# QUÉ HACER
[1] Responde según el fragmento sobre las publicaciones científicas:
(a) ¿Dónde aumentaba la pérdida de árboles?
(b) ¿Con qué estrella americana estaba Luis Miguel Dominguín, según la leyenda rosa?
(c) ¿Cuál era la obligación de un buen médico?
[2] ¿Puedes reproducir sin cambios el pasaje del fragmento sobre las publicaciones científicas que empieza en las palabras "Afirmaba la leyenda" y se detiene tras "con vanidades mundanas."?

━━ FRAGMENTO ORIGINAL

Porque para nosotros las publicaciones, si no eran muy importantes, eran una cursilada cuando no un crimen ecológico que, con pretexto de la ciencia, aumentaba la pérdida de árboles en la Amazonia. De modo que el científico excesivamente prolífico era no solo un cursi sino un delincuente. El afán por comunicar informaciones inmaduras, recién salidas del horno, poco elaboradas era considerado como una especie de incontinencia.
Afirmaba la leyenda rosa que Luis Miguel Dominguín, casi sin acabar su primer acto de amor con Ava Gardner, se levantó de la cama y comenzó a vestirse. Y que la estrella americana le preguntó: “¿Dónde vas?”, a lo que él contextó: “A contarlo”. Un científico que corría a contar su último hallazgo era considerado, como el torero, como un sujeto de la peor calaña, incapaz de gozar en solitario de un descubrimiento, incapaz de mantener un secreto gozoso. De igual manera que un caballero no cuenta nunca sus secretos de alcoba, un científico que se precie no divulga experimentos que no sean trascendentales. Y sobre todo en el campo de la biomedicina. La obligación de un buen médico era ocuparse de sus pacientes y no perder el tiempo con vanidades mundanas.

━━━━
━━ DATOS DE ORIGEN

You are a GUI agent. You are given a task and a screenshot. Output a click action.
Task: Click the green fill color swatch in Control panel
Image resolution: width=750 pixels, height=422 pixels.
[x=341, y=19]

━━━━

# RESPUESTAS
[1]
(a) En la Amazonia.
(b) Con Ava Gardner.
(c) Ocuparse de sus pacientes.

[2]
Afirmaba la leyenda rosa que Luis Miguel Dominguín, casi sin acabar su primer acto de amor con Ava Gardner, se levantó de la cama y comenzó a vestirse. Y que la estrella americana le preguntó: “¿Dónde vas?”, a lo que él contextó: “A contarlo”. Un científico que corría a contar su último hallazgo era considerado, como el torero, como un sujeto de la peor calaña, incapaz de gozar en solitario de un descubrimiento, incapaz de mantener un secreto gozoso. De igual manera que un caballero no cuenta nunca sus secretos de alcoba, un científico que se precie no divulga experimentos que no sean trascendentales. Y sobre todo en el campo de la biomedicina. La obligación de un buen médico era ocuparse de sus pacientes y no perder el tiempo con vanidades mundanas.